What you are asked to do
A word-for-word copy of the lines from the one holding "Task: Select the 3XL Short size cell" through the final line of the records below is the only output asked for.

--- The records Enclosed Below ---

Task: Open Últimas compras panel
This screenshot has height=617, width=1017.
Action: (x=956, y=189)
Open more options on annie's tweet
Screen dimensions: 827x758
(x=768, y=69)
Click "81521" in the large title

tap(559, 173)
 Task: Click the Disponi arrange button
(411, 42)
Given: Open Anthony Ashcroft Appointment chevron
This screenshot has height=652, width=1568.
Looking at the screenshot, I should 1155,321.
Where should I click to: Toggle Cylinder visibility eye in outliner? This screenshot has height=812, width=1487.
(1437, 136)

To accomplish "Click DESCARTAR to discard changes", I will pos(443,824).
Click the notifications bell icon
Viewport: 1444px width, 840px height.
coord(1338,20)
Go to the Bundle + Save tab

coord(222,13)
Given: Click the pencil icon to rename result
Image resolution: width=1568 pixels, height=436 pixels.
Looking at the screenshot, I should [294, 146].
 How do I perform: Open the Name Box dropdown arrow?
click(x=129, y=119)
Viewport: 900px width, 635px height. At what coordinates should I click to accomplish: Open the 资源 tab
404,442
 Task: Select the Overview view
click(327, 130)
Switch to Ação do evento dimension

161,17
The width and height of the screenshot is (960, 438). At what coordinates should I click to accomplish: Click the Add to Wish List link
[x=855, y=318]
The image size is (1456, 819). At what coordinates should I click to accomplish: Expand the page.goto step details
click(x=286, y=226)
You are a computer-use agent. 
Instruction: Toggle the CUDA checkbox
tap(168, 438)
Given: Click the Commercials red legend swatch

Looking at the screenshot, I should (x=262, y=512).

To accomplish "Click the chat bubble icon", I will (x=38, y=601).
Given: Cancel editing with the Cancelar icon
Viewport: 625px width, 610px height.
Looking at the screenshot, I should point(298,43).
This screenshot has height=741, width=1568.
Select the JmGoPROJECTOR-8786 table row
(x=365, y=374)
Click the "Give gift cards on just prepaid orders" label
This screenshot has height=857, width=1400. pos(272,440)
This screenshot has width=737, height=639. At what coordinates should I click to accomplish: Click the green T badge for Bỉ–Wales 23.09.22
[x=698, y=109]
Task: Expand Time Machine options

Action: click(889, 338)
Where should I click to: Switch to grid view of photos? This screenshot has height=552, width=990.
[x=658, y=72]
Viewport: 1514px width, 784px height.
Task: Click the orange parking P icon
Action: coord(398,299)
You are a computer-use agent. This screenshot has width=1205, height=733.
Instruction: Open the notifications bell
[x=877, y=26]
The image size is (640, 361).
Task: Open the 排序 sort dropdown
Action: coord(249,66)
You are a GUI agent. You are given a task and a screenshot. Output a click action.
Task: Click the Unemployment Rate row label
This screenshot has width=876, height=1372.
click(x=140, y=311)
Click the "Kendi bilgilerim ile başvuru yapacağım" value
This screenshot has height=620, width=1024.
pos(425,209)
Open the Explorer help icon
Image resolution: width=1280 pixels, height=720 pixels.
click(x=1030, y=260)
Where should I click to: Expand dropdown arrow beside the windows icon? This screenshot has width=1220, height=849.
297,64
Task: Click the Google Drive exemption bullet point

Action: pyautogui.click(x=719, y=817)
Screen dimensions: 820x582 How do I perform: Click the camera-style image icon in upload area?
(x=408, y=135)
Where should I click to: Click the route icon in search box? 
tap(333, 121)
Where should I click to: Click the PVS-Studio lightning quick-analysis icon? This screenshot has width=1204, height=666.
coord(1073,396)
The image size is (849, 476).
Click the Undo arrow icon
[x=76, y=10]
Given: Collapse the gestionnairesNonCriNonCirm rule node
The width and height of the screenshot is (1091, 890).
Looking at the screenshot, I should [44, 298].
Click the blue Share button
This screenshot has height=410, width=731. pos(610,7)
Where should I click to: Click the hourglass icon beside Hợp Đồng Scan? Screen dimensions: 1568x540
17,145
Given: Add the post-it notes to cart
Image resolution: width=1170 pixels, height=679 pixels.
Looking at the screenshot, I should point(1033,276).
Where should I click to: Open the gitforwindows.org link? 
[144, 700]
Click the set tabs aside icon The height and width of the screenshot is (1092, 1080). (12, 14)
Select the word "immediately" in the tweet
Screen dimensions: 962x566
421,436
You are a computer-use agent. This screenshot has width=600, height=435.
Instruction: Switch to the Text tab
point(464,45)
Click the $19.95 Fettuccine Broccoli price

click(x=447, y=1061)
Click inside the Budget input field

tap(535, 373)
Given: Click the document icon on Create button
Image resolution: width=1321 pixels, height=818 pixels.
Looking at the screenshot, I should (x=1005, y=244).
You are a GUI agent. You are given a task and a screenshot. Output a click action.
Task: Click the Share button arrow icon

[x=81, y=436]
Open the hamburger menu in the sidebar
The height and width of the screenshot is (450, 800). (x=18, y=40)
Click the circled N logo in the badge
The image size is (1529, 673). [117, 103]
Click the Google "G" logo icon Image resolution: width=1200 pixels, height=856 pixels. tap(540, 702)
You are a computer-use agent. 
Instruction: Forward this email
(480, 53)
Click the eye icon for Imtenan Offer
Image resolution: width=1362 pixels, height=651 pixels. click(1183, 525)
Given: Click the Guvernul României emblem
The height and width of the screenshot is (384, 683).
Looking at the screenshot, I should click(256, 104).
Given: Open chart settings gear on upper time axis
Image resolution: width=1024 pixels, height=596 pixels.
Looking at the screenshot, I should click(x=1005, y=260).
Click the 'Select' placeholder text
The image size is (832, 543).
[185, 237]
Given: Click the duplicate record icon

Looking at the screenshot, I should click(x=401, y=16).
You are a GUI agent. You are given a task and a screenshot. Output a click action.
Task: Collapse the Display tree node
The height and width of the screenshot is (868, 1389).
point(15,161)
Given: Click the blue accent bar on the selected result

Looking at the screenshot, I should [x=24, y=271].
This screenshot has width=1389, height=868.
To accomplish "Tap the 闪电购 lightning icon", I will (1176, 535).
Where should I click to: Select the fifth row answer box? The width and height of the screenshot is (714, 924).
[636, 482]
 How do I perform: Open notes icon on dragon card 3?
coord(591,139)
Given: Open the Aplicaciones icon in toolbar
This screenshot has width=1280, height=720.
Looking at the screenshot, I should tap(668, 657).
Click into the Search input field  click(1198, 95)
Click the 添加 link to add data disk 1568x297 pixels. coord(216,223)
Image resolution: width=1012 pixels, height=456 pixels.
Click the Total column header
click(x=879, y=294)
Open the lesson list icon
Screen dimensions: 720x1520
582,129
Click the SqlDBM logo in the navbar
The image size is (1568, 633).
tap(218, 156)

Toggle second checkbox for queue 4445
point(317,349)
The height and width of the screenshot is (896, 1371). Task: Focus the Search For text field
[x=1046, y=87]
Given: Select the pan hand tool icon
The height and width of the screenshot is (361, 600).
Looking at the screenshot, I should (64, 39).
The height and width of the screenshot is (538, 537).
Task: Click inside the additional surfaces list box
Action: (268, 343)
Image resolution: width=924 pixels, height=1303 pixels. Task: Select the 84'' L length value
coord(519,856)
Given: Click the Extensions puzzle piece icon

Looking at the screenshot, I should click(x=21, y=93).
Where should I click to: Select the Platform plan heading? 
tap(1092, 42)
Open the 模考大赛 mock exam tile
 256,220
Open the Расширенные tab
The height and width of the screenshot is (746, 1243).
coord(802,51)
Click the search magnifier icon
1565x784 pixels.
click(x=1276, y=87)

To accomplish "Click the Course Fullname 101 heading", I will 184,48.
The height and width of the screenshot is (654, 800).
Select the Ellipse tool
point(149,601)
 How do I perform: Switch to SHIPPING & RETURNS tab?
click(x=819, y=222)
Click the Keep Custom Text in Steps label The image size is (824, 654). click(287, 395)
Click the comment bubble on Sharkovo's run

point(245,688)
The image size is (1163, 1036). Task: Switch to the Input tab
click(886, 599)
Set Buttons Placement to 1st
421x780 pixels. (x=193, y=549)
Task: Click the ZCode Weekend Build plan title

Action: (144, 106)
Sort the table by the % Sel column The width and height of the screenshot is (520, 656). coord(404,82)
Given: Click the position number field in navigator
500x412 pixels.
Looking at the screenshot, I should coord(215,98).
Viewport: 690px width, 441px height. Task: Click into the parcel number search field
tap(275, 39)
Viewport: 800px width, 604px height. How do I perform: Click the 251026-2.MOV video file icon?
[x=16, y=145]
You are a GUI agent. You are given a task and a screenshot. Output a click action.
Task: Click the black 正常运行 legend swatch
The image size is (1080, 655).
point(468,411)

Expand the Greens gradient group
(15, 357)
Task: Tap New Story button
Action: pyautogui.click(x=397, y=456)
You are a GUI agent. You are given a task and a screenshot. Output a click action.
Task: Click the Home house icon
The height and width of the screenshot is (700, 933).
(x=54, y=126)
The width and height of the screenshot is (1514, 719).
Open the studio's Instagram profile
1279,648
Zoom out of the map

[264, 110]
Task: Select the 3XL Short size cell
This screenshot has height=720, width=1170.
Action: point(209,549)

--- End of Enclosed The records ---

Solution
Task: Select the 3XL Short size cell
This screenshot has height=720, width=1170.
Action: point(209,549)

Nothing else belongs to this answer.